NVIDIA, the world leader in accelerated computing, is seeking a Senior Site Reliability Engineer to join their Observability and Telemetry Platform team. This role combines software and systems engineering practices to design, build, and maintain large-scale production systems. As an SRE at NVIDIA, you'll work on ensuring GPU cloud services maintain maximum reliability while enabling developers to implement changes efficiently. The position requires expertise in systems, networking, coding, database management, and cloud technologies like Kubernetes and OpenStack.
The role emphasizes automation, performance tuning, and system optimization, with a focus on eliminating manual work. You'll be part of a diverse, intellectually curious team that values problem-solving and openness. The position offers opportunities to work on meaningful projects with support and mentorship for continuous learning and growth.
Key responsibilities include designing and implementing large-scale observability platforms, managing service lifecycles, and maintaining system health through monitoring and automation. The ideal candidate will have 5+ years of experience in infrastructure automation and observability platforms, strong programming skills in languages like Python or Go, and deep knowledge of Linux and containerization.
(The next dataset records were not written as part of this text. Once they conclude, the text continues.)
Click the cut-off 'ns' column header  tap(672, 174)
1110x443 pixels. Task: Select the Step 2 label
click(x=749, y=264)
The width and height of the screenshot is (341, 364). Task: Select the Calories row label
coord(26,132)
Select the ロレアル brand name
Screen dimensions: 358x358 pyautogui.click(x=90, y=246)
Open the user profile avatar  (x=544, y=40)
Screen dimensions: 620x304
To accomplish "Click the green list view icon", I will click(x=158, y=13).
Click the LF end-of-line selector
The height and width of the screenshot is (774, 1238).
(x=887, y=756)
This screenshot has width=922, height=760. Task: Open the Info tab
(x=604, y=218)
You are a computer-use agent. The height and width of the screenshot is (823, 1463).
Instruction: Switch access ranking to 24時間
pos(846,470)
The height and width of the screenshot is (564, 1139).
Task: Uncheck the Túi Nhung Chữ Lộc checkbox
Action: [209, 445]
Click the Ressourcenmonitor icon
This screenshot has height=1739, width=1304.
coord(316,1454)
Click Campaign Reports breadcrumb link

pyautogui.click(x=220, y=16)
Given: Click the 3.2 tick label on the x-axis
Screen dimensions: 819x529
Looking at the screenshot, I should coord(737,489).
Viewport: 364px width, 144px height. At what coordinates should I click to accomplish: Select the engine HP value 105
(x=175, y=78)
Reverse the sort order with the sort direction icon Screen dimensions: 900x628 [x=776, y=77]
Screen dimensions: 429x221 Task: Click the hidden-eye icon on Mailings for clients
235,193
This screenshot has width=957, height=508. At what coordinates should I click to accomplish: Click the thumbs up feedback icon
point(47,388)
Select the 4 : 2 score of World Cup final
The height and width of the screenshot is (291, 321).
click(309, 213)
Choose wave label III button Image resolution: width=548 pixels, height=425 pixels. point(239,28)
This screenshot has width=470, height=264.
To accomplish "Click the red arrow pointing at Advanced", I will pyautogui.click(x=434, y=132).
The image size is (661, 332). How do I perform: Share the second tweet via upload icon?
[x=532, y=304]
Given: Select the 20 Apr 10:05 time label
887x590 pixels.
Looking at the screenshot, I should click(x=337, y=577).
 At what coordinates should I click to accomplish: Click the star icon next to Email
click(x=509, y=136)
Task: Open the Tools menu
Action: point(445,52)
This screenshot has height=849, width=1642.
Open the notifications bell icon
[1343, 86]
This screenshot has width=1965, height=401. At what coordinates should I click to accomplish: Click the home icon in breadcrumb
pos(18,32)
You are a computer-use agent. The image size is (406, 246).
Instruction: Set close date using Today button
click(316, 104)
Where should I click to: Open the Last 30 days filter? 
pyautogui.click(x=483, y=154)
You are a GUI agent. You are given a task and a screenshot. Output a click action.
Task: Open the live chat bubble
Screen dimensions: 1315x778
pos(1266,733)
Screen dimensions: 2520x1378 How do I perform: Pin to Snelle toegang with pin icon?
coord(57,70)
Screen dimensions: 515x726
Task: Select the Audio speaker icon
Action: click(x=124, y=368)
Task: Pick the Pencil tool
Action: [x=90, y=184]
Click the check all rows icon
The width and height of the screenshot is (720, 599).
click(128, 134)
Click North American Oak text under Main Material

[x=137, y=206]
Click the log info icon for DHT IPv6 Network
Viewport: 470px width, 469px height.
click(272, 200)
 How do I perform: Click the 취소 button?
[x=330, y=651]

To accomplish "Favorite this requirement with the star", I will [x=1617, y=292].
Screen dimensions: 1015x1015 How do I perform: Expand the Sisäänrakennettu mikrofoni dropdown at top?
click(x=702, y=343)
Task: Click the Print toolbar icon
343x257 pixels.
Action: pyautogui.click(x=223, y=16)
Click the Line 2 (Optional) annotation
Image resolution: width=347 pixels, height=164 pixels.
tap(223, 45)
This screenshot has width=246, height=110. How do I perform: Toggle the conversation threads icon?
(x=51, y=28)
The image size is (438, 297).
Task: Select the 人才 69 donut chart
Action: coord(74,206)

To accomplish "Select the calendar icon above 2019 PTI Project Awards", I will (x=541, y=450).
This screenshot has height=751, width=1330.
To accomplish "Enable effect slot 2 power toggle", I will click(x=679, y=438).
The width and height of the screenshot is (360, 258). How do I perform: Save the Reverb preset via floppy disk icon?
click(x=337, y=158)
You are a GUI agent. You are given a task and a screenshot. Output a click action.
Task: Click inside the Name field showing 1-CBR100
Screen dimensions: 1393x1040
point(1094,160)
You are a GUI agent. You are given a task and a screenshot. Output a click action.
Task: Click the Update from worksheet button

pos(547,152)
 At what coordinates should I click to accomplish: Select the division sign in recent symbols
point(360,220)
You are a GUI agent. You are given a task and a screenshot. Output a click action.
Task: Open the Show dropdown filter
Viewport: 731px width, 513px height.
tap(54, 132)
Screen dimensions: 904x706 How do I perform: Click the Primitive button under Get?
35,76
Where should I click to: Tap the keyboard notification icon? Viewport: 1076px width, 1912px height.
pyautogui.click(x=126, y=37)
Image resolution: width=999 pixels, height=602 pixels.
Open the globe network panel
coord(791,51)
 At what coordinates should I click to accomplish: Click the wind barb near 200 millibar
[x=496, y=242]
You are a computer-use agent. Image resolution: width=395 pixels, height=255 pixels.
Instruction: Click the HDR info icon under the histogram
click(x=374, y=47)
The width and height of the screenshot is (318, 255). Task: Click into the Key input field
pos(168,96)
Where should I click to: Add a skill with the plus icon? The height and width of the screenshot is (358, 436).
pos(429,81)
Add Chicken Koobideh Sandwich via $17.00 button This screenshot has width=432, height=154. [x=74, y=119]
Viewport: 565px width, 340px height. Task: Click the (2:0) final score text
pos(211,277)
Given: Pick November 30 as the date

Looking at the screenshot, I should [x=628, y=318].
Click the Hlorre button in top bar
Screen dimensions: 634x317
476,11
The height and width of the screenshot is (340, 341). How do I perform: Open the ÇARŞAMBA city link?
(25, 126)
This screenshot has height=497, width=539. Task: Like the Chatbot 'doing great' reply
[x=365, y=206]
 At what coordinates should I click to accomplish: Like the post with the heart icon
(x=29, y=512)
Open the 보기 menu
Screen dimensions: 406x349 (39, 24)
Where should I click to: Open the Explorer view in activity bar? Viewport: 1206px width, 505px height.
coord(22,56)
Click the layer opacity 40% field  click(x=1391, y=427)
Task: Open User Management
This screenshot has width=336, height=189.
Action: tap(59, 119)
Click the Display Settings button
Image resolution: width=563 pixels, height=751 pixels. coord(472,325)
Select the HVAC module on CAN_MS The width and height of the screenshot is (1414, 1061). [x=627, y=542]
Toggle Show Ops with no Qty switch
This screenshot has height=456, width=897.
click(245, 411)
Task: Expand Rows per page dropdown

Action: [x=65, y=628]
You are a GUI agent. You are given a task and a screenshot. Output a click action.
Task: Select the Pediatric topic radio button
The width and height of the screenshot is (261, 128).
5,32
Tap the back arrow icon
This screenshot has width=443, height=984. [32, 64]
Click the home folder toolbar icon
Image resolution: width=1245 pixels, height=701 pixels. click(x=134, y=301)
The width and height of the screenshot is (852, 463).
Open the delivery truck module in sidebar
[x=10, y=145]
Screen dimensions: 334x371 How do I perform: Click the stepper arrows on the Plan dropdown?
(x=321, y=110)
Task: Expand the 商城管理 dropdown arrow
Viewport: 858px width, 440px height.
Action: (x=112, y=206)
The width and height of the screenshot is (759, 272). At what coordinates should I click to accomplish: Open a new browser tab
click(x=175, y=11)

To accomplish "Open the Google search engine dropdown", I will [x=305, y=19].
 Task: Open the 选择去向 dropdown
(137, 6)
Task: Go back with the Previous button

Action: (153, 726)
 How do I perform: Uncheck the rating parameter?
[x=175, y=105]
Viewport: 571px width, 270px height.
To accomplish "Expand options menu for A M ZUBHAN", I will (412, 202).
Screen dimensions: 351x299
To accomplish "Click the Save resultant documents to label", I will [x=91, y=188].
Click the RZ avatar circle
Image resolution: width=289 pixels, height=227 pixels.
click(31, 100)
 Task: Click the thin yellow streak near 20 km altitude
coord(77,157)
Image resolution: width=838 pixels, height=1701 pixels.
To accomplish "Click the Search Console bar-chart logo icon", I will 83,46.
NVIDIA offers a competitive compensation package with a base salary range of $148,000 - $419,750 USD, plus equity benefits. The company promotes a blame-free environment that encourages collaboration, innovation, and risk-taking. This is an excellent opportunity for experienced engineers passionate about reliability, scalability, and system optimization to join a leading technology company transforming industries through AI and digital twins.